* Selected text
***
Finally at 2:35pm, almost three hours after I arrived at the labor hall, one of the supervisors calls out a list of names.  Miraculously, my name is called.  We line up to go through the dispatch office, where we submit ourselves to a mandatory breathalyzer test and are given safety equipment: a hard hat, safety goggles, rubber steel-toed boots, Kevlar gloves, and an orange vest.

As I get on what very well could have been the same school bus I rode in elementary school, I realize that I hadn’t inquired as to where I was going.  Day laborers are rarely told of their work assignments or how much they will be paid; from what I understand, asking doesn’t usually get you much of an answer, anyway.

My answer comes when the bus pulls into the Rumke Recyling Plant on Spring Grove Road in St. Bernard: I will be picking through trash.  We arrive around 3:00pm and spend an hour in a dingy break room waiting for our shift to start.  There is a men’s and a women’s restroom – although both are flooded – as well as two water fountains.  The city has declared a heat emergency, so I hydrate myself as best as possible.

By the time our shift starts at 4:00pm, I have waited well over four hours for the opportunity to be on the clock.  I am assigned to the paper line with Tasha (her name changed for this article), where I stand beside a conveyer belt, picking out cans, bottles, plastic bags, and foreign objects from the tons of paper products that drift by.  The work is dirty and smelly, despite the gloves and the industrial fans at our station.  Mounds of cardboard caked in mud and God-only-knows-what are the most prominent hazard, along with broken glass bottles and heaps of unused Arby’s coupons.

After two hours of work on the paper line, I’m starting to feel a little faint, not so much from the odiferous fumes of wet, decomposing paper products so much as from dehydration.  The work is not incredibly taxing, but the hot and humid weather has left me sweating buckets.  To my relief, we take a break a little after 6:00pm.

All the workers congregate in the break room, where we are given free bottles of Gatorade by the Rumke staff.  I load up on Gatorade and water before we resume work after a fifteen minute rest.  Once back on the line, we get barraged by a particularly nasty load, leaving my arms coated with a fine, black layer of dirt, dust, and glass particles.  Tasha and I converse a bit, and I learn that she has worked temp labor at Rumke on and off for six years; for that reason she is often put in charge of new workers and special projects.  That doesn’t sound like temporary work to me.

Interestingly enough, we spend much of our time working alongside permanent employees of Rumke.  The day and temp laborers, however, do not enjoy their higher wages and health benefits, despite the fact that they often engage in the same work.

While sweeping up before the shift ends at 9:00pm, a few of the workers ask me if I plan on coming back tomorrow.  I say, “We’ll see,” knowing full well that I’ll resume my normal day-to-day projects with the Coalition come morning.  They just laugh and remark, “Yeah, we know what that means.”  I feel the privilege that I was born with burn inside of me.  It hurts more than usual as we file out at 9:00pm.
The bus is surprisingly on time – definitely not the norm from the comments of those around me – and we make our way back to Over the Rhine as the sun disappears.  Checks are distributed during the ride, causing spirits to lift a little.  “Man oh man,” remarks a guy sitting next to me, “that break was one for the record books.”  I ask him: “Why’s that?  With the free Gatorade and all?”
“No,” he replies, “we ain’t never got no break before.”
***
* Listed entries
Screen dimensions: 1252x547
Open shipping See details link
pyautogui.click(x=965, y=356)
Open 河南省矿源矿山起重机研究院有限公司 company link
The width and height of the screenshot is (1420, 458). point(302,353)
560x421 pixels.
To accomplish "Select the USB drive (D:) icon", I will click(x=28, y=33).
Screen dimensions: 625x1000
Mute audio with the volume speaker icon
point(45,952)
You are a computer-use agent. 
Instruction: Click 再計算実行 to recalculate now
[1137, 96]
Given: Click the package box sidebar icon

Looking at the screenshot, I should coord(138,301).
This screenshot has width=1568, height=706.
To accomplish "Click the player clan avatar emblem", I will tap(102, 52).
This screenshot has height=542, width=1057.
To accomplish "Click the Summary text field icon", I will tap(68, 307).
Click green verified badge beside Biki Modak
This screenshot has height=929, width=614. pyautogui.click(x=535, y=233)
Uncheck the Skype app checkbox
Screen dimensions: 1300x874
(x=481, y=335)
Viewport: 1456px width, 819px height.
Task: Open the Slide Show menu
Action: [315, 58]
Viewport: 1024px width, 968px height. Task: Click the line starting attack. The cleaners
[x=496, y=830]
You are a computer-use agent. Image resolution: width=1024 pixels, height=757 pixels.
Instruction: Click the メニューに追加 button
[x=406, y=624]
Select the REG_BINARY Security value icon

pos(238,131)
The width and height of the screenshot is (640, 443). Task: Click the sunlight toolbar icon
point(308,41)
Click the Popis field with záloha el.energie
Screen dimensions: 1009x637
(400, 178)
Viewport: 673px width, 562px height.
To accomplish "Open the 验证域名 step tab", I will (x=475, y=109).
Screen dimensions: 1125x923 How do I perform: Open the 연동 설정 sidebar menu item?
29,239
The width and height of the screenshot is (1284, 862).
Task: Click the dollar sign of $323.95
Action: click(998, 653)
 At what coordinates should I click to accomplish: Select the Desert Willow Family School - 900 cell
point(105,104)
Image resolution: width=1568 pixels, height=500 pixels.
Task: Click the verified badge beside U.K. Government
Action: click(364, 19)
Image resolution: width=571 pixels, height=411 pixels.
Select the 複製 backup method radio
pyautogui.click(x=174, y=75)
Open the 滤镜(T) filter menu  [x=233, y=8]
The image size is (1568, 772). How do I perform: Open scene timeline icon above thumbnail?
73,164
***
* Parts of the exercise
**a)** Quote the passage of the day-labor account that starts with the words containing "By the time" and ends with "unused Arby’s coupons.".
**b)** List each piece of safety equipment the workers receive in the dispatch office, according to the day-labor account.
The listing has nothing to do with the day-labor account.

* Expected answers
**a)**
By the time our shift starts at 4:00pm, I have waited well over four hours for the opportunity to be on the clock.  I am assigned to the paper line with Tasha (her name changed for this article), where I stand beside a conveyer belt, picking out cans, bottles, plastic bags, and foreign objects from the tons of paper products that drift by.  The work is dirty and smelly, despite the gloves and the industrial fans at our station.  Mounds of cardboard caked in mud and God-only-knows-what are the most prominent hazard, along with broken glass bottles and heaps of unused Arby’s coupons.

**b)**
hard hat
safety goggles
rubber steel-toed boots
Kevlar gloves
orange vest